◆ GIVEN EXERCISE: Render only these records as a numbered list: begin at the line that contains "You are a computer-use agent. The" and stop after the line that contains "Instruction: Click the", with both of those lines included. Leave out blank lines and the pictures.

◆ DATASET CONTENT:
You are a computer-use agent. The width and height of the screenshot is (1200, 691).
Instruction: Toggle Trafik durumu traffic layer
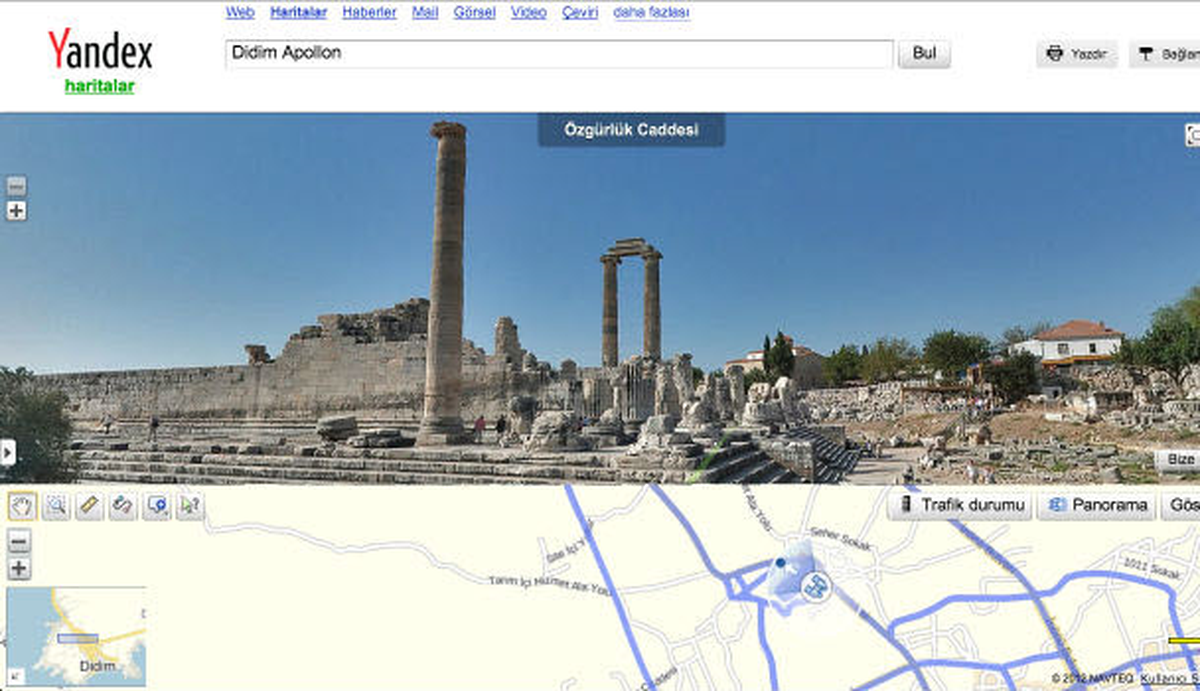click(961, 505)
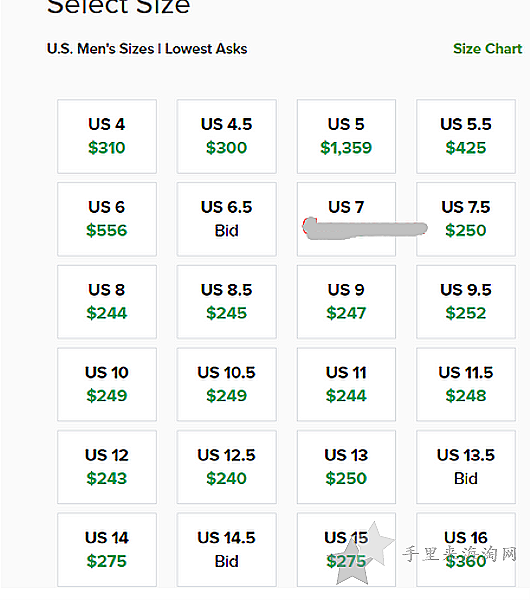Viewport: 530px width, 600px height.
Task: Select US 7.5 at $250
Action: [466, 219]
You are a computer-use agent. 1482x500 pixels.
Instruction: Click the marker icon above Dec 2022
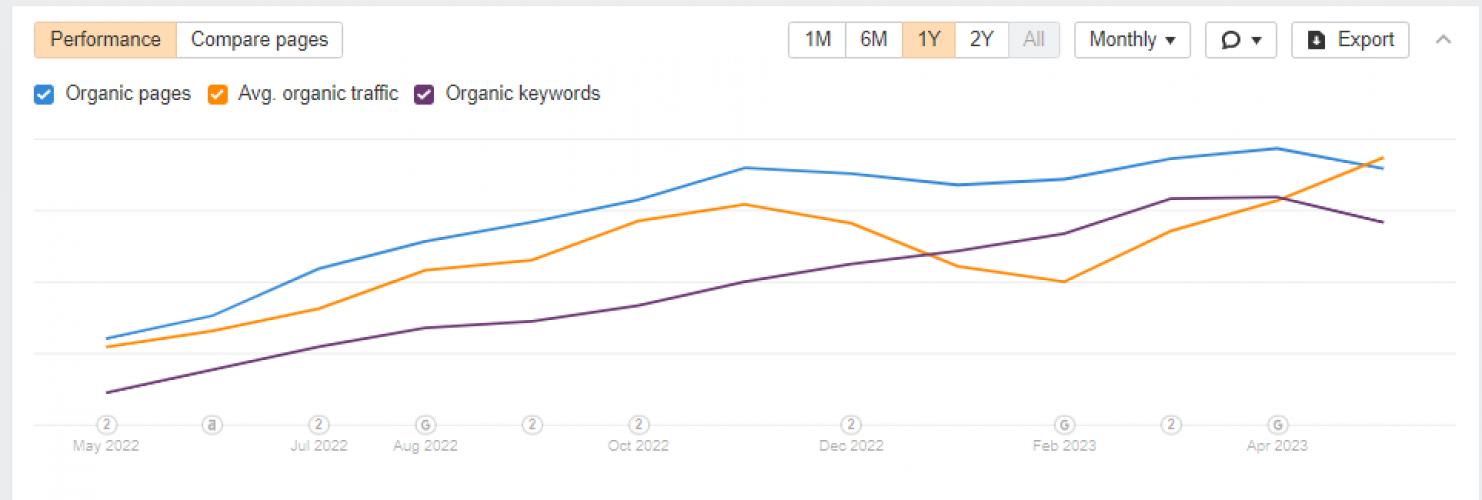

--

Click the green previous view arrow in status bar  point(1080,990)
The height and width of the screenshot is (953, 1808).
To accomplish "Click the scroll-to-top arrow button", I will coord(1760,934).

◆ OUTPUT OF THE TASK:
1. You are a computer-use agent. The width and height of the screenshot is (1200, 691).
2. Instruction: Toggle Trafik durumu traffic layer
3. click(961, 505)
4. Viewport: 530px width, 600px height.
5. Task: Select US 7.5 at $250
6. Action: [466, 219]
7. You are a computer-use agent. 1482x500 pixels.
8. Instruction: Click the marker icon above Dec 2022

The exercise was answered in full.